Phagocytosis and killing assays in BMDMs and PMNs

For the killing assays, 10⁶ BMDMs were left to adhere in 6-well plates for 1 h in 2 ml of DMEM complete media at 37 °C in a 5% CO₂ incubator, and subsequently infected with either R. oryzae or A. fumigatus conidia, at an MOI of 1:1. BMDMs were washed three times with warm PBS 30 min after the infection to remove non-phagocytosed conidia. At the indicated time point of infection (2 or 6 h), BMDMs were harvested by scraping, placed in Eppendorf tubes, lysed by sonication (three times for 10 s and once for 5 s for A. fumigatus-infected and R. oryzae-infected BMDMs, respectively), centrifuged at 1000 rpm for 10 min at 4 °C, and the pellet containing intracellular conidia was resuspended in 200 μl sterile PBS. Aspergillus fumigatus killing was assessed as previously described using propidium iodide staining²². For the evaluation of killing of Rhizopus conidia by BMDMs, intracellular conidia recovered after BMDM lysis were incubated at 37 °C in a 5% CO₂ incubator with DMEM complete medium for ~4 h, until germination was microscopically observed. Killing of R. oryzae was assessed using a Bürker counting chamber based on the percentage of germinating conidia. Germination of intracellular Rhizopus conidia by BMDMs was always normalized to the germination of control R. oryzae conidia following sonication (5 s) and cultured in DMEM complete medium for ~4 h in the absence of BMDMs, which was typically always >95%. In representative experiments, killing of A. fumigatus was also assessed based on the germination assay.

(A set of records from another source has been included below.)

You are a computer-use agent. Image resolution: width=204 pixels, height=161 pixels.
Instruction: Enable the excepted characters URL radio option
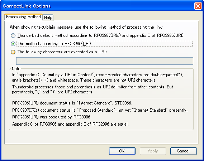coord(13,52)
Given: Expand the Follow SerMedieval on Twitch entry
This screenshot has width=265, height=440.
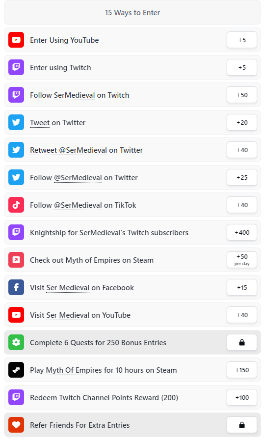Looking at the screenshot, I should coord(133,95).
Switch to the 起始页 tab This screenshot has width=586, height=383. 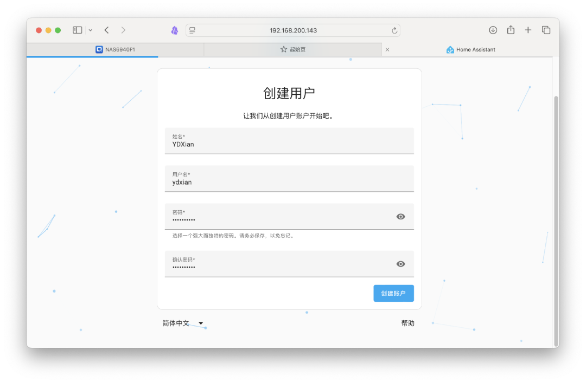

For phagocytosis assay, BMDMs and polymorphonuclear neutrophils (PMNs) from GFP-LC3 mice were stimulated with R. oryzae and A. fumigatus conidia at an MOI of 2:1 at 37 °C in a 5% CO₂ incubator for different time points. Cells were then fixed and stained for confocal microscopy as previously mentioned. Phagocytic index was expressed with the following formula: (total number of engulfed cells/total number of counted macrophages) × (number of macrophages containing engulfed cells/total number of counted macrophages) × 100.